» WORK REQUEST: Every line in the records below that holds "Given" must be identified and copied.

» DATA SHOWN:
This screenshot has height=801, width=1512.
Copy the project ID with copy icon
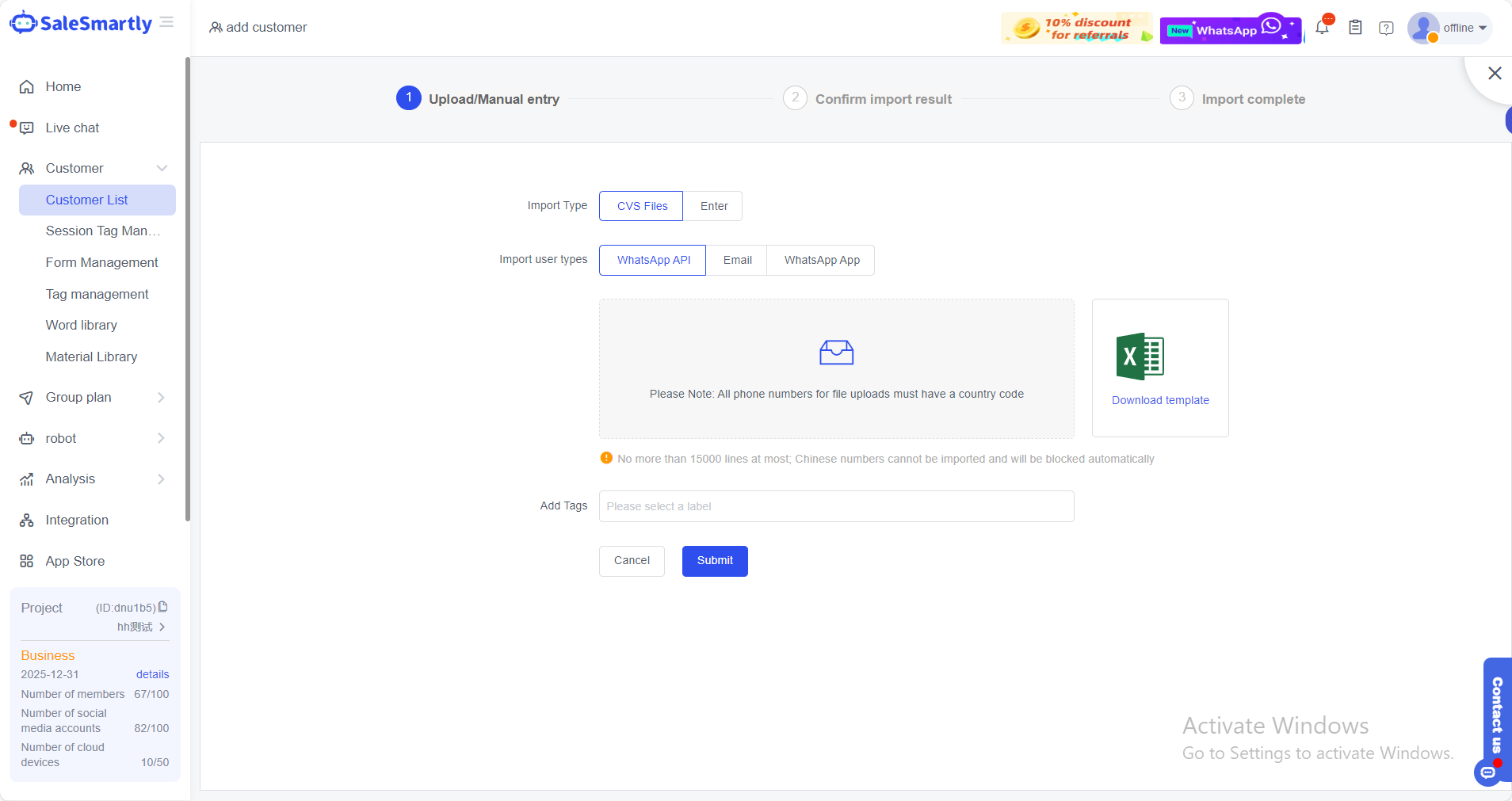(163, 607)
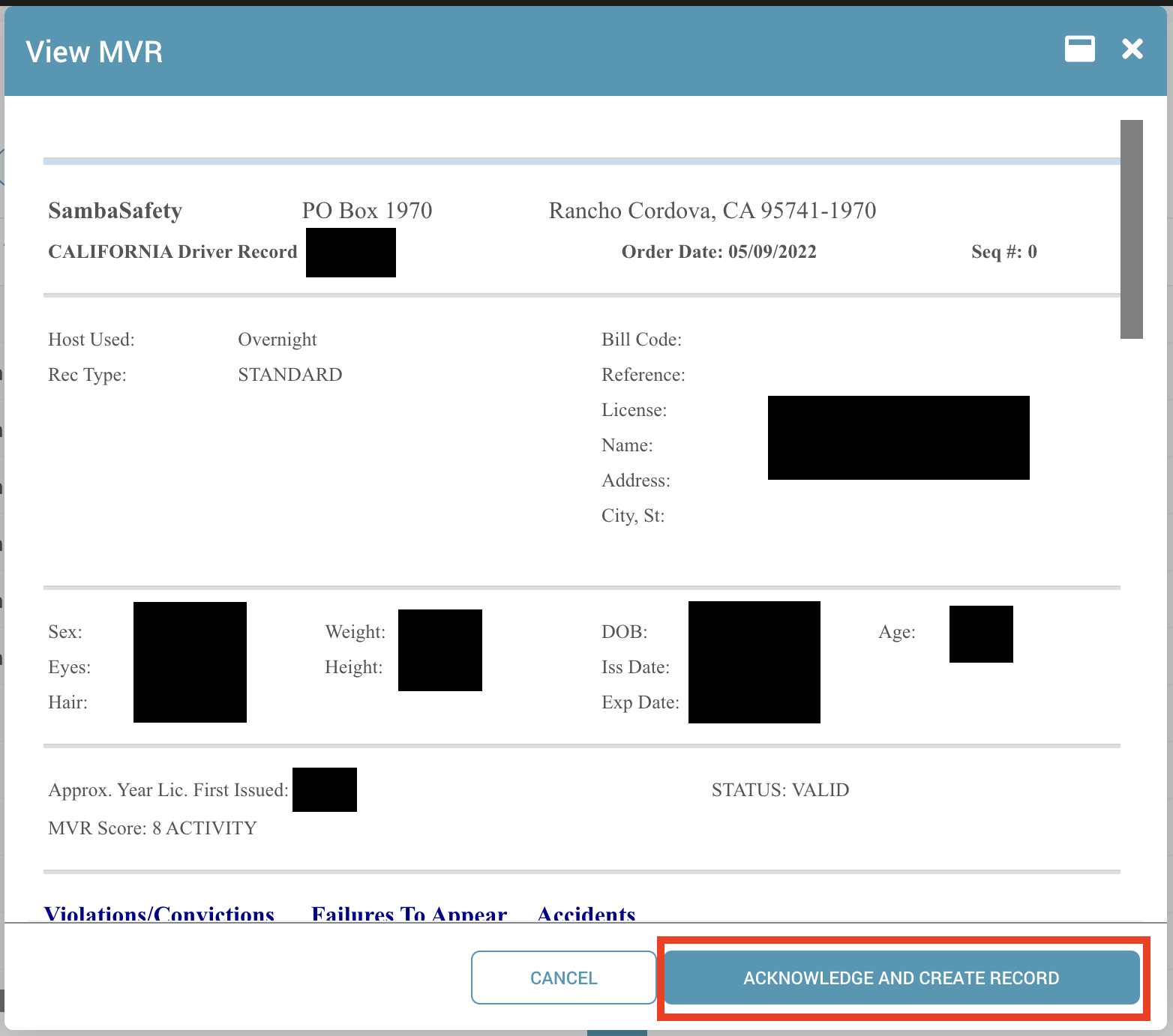The image size is (1173, 1036).
Task: Go to the Accidents section link
Action: pos(586,914)
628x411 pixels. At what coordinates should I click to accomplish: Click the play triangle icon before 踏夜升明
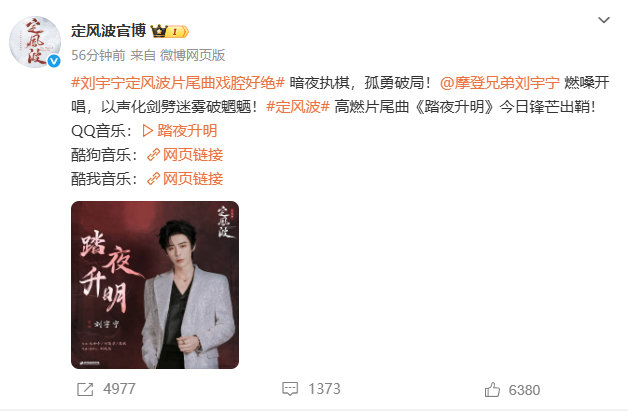click(148, 131)
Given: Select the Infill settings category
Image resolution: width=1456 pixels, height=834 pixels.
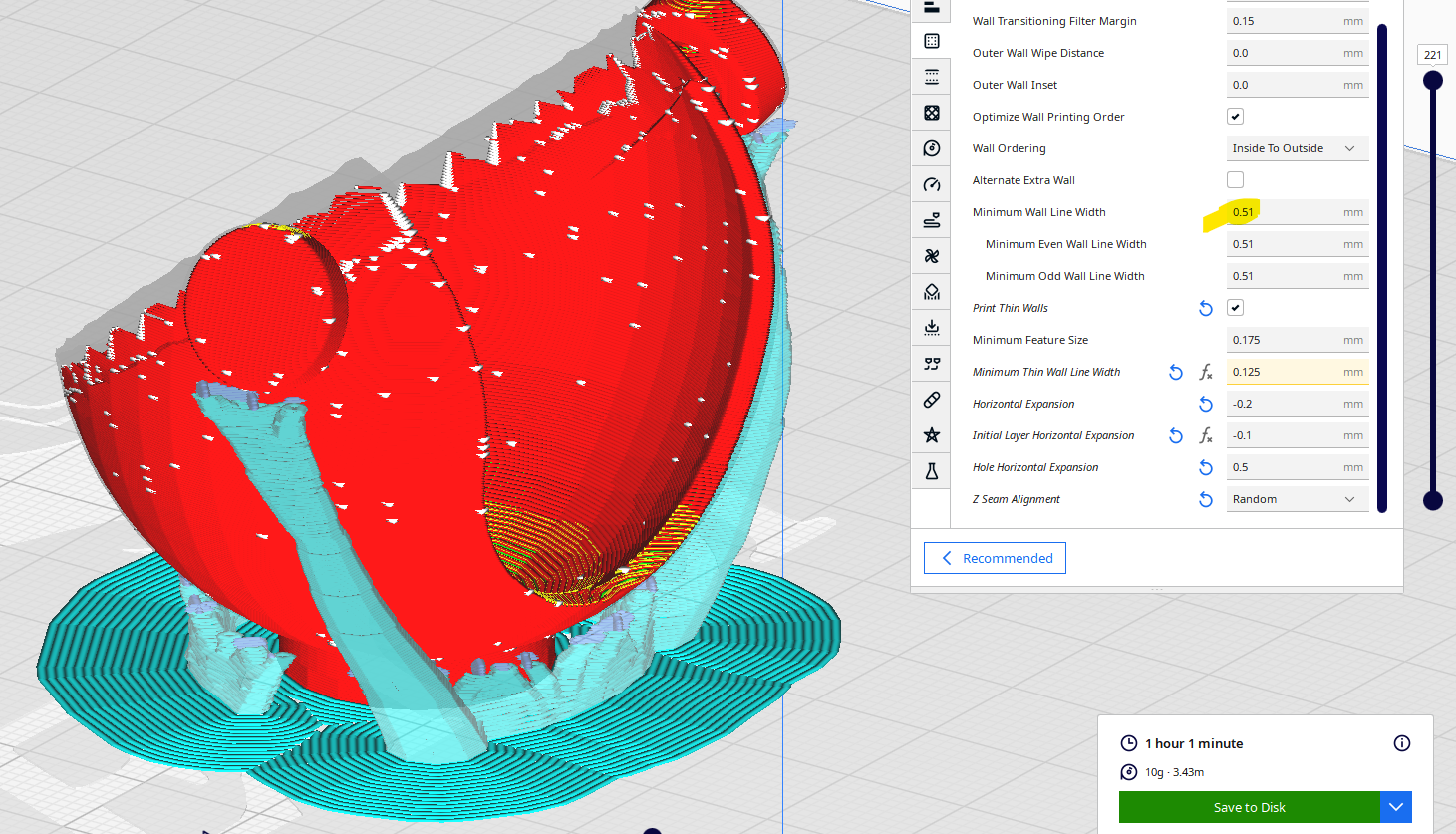Looking at the screenshot, I should click(x=931, y=112).
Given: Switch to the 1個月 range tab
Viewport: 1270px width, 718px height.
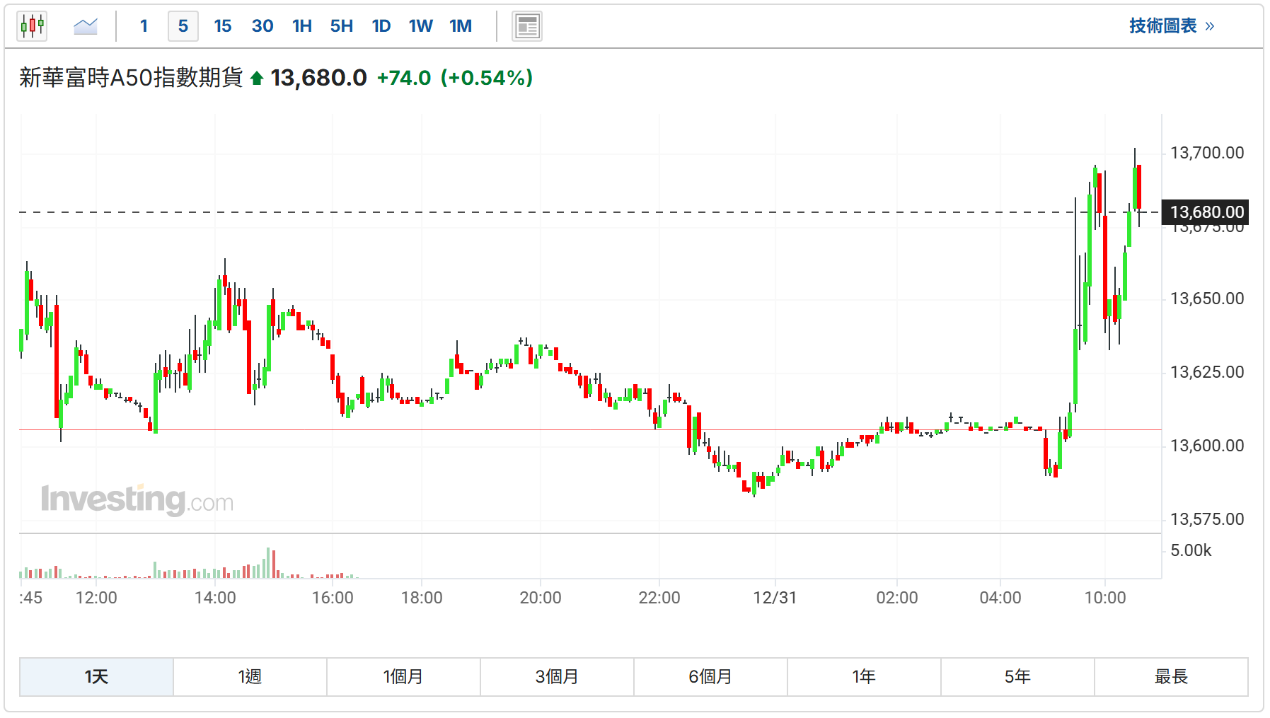Looking at the screenshot, I should 403,677.
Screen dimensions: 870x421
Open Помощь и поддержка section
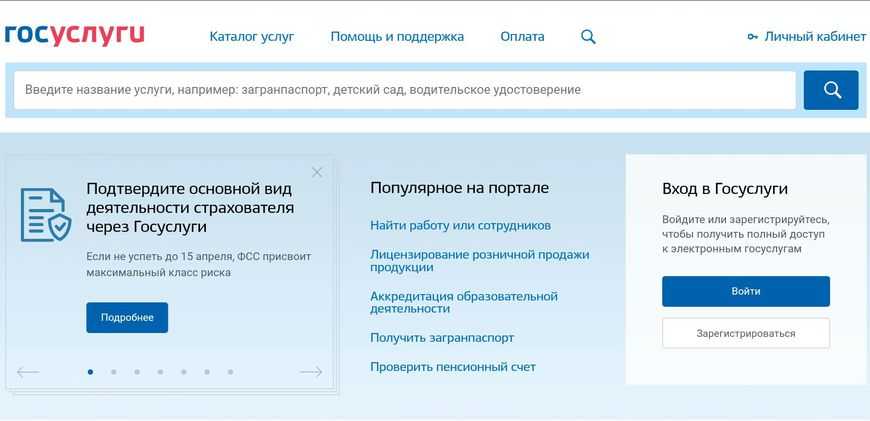click(397, 37)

» ANSWER FOR THIS EXERCISE:
Given: Select the Infill settings category
Given: Switch to the 1個月 range tab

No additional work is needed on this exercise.